Until the end of January, Bangladesh was also the location of South Asia’s biggest infrastructure project to funded by donors. The Padma bridge, a proposed river crossing that was to cost $3 billion to build, would also have been the world’s longest, at a length of about 10km. But its fate has become forlorn, since the Bangladesh government withdrew its request to the Word Bank for financing, on January 31st. The decision to turn down $1.2 billion in cheap loans—the biggest pile of cash the World Bank has ever offered to a single country—came a day after the bank’s president, Jim Yong Kim, forcefully stated his commitment to not allow crony capitalism to persist under his watch. (Mr Kim went on to use the Padma bridge as an example of the bank’s stance in the face of “insufficient response by the authorities to the evidence of corruption”.)

Thanks, but no thanks, seemed to be Bangladesh’s reply. With the refusal of the World Bank’s conditions went the loans that had under negotiation with the Asian Development Bank and the Japan International Co-operation Agency: altogether nearly $3 billion. Since Bangladesh cannot borrow from international markets, the net result of the government’s apparent intransigence is that 30m people, who are cut off from Dhaka by the vast Padma and the Jamuna (known to India as the Ganges and the Brahmaputra, respectively), and cut off from the rest of the country as well, will have to be patient.

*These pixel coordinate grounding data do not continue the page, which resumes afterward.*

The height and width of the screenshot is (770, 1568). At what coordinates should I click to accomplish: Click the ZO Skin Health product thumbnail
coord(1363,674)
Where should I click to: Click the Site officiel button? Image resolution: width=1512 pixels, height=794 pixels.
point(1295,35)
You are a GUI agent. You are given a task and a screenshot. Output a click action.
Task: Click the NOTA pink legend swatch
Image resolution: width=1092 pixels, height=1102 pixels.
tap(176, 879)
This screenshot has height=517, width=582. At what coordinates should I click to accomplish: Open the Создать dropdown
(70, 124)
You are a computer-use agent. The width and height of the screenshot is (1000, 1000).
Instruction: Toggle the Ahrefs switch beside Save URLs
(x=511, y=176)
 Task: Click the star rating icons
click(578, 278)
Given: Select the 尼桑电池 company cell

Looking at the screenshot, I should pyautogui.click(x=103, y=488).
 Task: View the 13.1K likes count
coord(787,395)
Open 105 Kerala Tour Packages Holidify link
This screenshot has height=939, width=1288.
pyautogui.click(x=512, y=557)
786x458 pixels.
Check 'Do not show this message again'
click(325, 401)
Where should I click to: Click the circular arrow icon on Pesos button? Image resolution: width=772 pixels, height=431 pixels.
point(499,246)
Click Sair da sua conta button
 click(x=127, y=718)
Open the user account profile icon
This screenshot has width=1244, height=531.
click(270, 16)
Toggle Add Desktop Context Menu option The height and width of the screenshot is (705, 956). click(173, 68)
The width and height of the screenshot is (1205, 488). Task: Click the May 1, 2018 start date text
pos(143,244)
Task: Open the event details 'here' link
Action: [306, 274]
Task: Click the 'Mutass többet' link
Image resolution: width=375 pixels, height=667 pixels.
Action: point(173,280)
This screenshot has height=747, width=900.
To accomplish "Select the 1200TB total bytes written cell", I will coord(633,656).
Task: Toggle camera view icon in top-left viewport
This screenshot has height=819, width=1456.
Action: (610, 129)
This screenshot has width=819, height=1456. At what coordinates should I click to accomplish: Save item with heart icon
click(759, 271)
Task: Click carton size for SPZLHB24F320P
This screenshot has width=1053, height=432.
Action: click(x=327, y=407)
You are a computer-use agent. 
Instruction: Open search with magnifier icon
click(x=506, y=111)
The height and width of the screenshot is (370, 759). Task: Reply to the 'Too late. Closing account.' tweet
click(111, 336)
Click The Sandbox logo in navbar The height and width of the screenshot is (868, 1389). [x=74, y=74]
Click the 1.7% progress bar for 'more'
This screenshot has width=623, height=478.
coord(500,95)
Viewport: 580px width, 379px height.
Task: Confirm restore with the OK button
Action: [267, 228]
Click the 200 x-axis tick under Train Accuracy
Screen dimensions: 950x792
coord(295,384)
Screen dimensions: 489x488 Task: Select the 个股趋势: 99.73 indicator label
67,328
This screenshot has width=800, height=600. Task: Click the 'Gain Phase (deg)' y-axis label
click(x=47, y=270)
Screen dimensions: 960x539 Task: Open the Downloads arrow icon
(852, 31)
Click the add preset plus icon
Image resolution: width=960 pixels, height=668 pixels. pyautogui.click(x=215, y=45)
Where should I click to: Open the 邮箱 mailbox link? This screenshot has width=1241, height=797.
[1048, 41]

But forget the bridge for a moment. It appears that the government has developed a taste for other symbols of power, of the kind that were till recently in the preserve of regional-powers-with-adversaries. No longer. Last year Bangladesh ordered its first satellite. Only last week it announced plans to buy its first submarines. Finally, Bangladesh intends to spend the single-largest amount of cash it has ever seen devoted to a single project—and start building nuclear power plants.

More than 50 years after politicians in what was then East Pakistan conceived the idea, the government has found a donor in Vladimir Putin, the president of Russia. Mr Putin’s conditions, compared with those of Bangladesh’s other international partners, are financially inferior but politically irresistible.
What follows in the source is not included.